Diagnosis & Management - Walking the Tightrope
- Diagnosis: Monitor blood glucose (BG) frequently. Differentiate stress hyperglycemia from new-onset post-pancreatitis diabetes mellitus (T3cDM).
- Management: A careful balance to avoid hypoglycemia.
- Target BG: 140-180 mg/dL for most hospitalized patients.
- Insulin Therapy: IV insulin infusion in ICU; subcutaneous basal-bolus regimen preferred over sliding scale for others.
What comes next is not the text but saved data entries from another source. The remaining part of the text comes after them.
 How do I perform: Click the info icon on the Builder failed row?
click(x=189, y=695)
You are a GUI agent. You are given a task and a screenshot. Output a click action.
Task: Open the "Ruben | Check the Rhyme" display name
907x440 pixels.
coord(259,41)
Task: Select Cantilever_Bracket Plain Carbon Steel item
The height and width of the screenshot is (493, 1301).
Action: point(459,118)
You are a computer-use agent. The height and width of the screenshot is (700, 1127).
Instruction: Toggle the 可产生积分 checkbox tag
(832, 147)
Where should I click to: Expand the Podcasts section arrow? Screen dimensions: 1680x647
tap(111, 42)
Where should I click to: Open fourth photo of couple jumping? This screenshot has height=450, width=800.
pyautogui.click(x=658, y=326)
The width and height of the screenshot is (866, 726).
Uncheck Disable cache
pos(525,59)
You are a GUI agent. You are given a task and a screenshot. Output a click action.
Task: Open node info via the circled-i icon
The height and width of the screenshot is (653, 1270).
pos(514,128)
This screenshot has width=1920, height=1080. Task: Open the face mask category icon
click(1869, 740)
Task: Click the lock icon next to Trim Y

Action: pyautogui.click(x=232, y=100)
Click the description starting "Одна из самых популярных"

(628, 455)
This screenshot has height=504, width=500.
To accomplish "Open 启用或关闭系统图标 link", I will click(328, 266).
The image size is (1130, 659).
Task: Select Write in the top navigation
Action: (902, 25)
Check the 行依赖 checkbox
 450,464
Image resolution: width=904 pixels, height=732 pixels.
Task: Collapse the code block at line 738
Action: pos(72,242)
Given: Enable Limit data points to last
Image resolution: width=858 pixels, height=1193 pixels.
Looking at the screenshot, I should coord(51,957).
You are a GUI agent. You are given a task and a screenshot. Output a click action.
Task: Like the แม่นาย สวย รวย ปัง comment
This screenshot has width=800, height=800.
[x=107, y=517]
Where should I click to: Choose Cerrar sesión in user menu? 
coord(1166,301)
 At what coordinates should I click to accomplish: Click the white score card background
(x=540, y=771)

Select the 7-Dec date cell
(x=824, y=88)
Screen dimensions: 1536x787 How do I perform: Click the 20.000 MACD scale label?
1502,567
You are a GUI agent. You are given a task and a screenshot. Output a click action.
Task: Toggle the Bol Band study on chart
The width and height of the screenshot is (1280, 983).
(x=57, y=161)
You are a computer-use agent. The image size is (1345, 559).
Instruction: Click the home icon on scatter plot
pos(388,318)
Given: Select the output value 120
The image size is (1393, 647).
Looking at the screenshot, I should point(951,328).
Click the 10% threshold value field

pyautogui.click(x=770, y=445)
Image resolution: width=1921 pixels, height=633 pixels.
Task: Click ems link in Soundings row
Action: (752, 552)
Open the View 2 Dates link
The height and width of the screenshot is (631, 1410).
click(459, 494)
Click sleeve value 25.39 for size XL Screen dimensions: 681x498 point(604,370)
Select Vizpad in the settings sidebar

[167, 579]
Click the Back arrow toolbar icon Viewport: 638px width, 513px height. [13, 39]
Avoid oral agents in acute illness.
⭐ Pancreatic diabetes (T3cDM) is often "brittle," with unpredictable glycemic swings and high hypoglycemia risk due to concomitant glucagon deficiency from α-cell destruction.
High‑Yield Points - ⚡ Biggest Takeaways
- Acute pancreatitis can cause transient hyperglycemia due to stress and cytokine release.
- Chronic pancreatitis leads to pancreatogenic diabetes (Type 3c) from progressive, irreversible islet cell destruction.
- The key pathology is the loss of both insulin (beta cells) and glucagon (alpha cells).
- This results in "brittle diabetes," characterized by extreme glycemic lability.
- A hallmark is the high risk of severe hypoglycemia due to a deficient glucagon response.